─── Document excerpt ───

A key word arguments (kwargs) object can be passed into your checks for internal use a couple ways. The first is through the check_function decorator. Any kwargs used in it’s declaration will be available in the check. For example, the item_type variable in the check above would be better set as a default kwarg for the check as-so:

@check_function(item_type='Item')
def items_created_in_the_past_day(connection, **kwargs):
    ...

These kwargs defined in the check function can be overwritten by those defined in the check setup. Note in the check setup above, the empty kwargs section means that the default key word arguments will be used when running this check. So if we wanted to run the items_created_in_the_past_day check with item_type = Experiment we could add the following key word argument to the check setup:

{
    "items_created_in_the_past_day": {
        "title": "Items created in the past day",
        "group": "My example checks",
        "schedule": {
            "morning_checks": {
                "all": {
                    "kwargs": {"item_type": "Experiment"}
                }
            }
        }
    }
 }

This will cause the item_type to be overwritten in the check code. If you wanted to use the default item_type kwarg, you would just leave an empty dictionary under kwargs. Using this system, it is very easy to specify different kwargs for different schedules and environments. In the example below, we use the default kwargs for the data environment and some unique kwargs for the webdev environment.

─── Record set ───

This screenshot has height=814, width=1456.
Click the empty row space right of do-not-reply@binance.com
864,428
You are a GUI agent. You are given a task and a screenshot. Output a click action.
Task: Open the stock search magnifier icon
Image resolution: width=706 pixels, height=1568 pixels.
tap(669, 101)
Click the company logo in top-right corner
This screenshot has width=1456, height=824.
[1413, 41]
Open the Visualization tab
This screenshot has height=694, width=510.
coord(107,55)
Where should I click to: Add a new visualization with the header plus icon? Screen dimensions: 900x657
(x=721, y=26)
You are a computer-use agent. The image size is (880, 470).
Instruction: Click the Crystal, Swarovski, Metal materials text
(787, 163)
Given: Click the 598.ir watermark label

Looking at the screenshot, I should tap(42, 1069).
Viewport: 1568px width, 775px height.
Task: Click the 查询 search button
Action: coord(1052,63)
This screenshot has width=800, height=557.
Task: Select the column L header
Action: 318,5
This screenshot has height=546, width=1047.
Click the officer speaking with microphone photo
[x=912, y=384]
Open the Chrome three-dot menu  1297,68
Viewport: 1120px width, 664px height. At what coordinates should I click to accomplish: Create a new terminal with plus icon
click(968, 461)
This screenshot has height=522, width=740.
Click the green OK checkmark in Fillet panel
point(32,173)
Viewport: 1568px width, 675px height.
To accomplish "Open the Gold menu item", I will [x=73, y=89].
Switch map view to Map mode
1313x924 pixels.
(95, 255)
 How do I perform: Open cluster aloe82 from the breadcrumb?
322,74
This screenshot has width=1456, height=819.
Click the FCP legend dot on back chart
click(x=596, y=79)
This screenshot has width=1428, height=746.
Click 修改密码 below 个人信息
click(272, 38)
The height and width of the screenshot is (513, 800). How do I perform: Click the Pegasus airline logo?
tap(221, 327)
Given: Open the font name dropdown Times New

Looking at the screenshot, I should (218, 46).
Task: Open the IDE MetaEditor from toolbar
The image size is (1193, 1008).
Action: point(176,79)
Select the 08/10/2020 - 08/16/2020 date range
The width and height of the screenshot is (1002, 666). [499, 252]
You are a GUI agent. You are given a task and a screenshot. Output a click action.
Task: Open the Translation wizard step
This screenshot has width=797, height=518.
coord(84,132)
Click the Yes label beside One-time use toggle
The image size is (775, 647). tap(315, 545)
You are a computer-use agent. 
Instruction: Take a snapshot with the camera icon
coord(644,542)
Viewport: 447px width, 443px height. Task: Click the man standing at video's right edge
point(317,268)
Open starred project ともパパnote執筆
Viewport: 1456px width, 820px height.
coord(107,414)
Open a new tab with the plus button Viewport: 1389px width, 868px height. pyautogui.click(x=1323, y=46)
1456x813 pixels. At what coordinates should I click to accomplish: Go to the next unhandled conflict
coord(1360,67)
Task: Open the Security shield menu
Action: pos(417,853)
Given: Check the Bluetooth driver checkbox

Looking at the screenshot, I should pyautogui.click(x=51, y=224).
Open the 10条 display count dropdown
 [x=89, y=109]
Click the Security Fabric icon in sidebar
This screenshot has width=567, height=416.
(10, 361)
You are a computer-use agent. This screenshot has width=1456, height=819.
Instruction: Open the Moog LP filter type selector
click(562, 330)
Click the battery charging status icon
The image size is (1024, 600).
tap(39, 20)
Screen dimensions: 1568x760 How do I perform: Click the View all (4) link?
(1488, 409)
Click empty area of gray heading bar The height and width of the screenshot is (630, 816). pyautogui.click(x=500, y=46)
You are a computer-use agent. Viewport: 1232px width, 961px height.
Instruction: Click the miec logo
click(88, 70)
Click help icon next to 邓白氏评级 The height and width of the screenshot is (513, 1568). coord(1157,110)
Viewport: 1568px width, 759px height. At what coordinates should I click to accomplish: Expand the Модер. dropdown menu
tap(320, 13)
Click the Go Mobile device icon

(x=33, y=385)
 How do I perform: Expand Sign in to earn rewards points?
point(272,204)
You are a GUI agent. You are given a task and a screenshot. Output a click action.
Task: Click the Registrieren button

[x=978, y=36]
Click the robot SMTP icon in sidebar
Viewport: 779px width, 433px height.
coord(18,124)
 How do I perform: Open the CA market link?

───

▶ **Tasks for this exercise**:
• 1. In the passage on check kwargs, what happens when the kwargs section in the check setup is left empty?
• 2. Rewrite the stretch of the passage on check kwargs from "This will cause" through "the webdev environment.", replacing "webdev" with "staging".
• 3. Continue the passage on check kwargs from its final sentence.
The data plays no role in this exercise.

▶ **Task results**:
• 1. The default keyword arguments are used when the check runs.

• 2.
This will cause the item_type to be overwritten in the check code. If you wanted to use the default item_type kwarg, you would just leave an empty dictionary under kwargs. Using this system, it is very easy to specify different kwargs for different schedules and environments. In the example below, we use the default kwargs for the data environment and some unique kwargs for the staging environment.

• 3.
{
    "items_created_in_the_past_day": {
        "title": "Items created in the past day",
        "group": "My example checks",
        "schedule": {
            "morning_checks": {
                "data": {
                    "kwargs": {}
                },
                "webdev": {
                    "kwargs": {"item_type": "Experiment"}
                }
            }
        }
    }
 }

Lastly, arguments that are not defined in the default kwargs through the check_function decorator can also be added to the dictionary:

{
    "items_created_in_the_past_day": {
        "title": "Items created in the past day",
        "group": "My example checks",
        "schedule": {
            "morning_checks": {
                "all": {
                    "kwargs": {
                        "item_type": "Experiment",
                        "another_arg": "another_val"
                    }
                }
            }
        }
    }
 }

This would execute the items_created_in_the_past_day check with the default kwarg item_type=Item and the provided another_arg=another_val kwarg. This system allows checks to have multiple schedules with different parameters.

Using default kwargs can be important if they are required for a check’s functionality. When run programmatically or from outside of a schedule these defaults may be used for the check. In such a case, the check may break if those arguments are not provided. It is up to the user to design his or her checks in a robust way.

The ‘uuid’ key word argument

You should not have to set it directly, but the uuid key word argument is very important, as it controls where the check is stored in S3. It is a string formatted timestamp of when the check was run. It will be automatically set when running checks through the queue_check_group utility.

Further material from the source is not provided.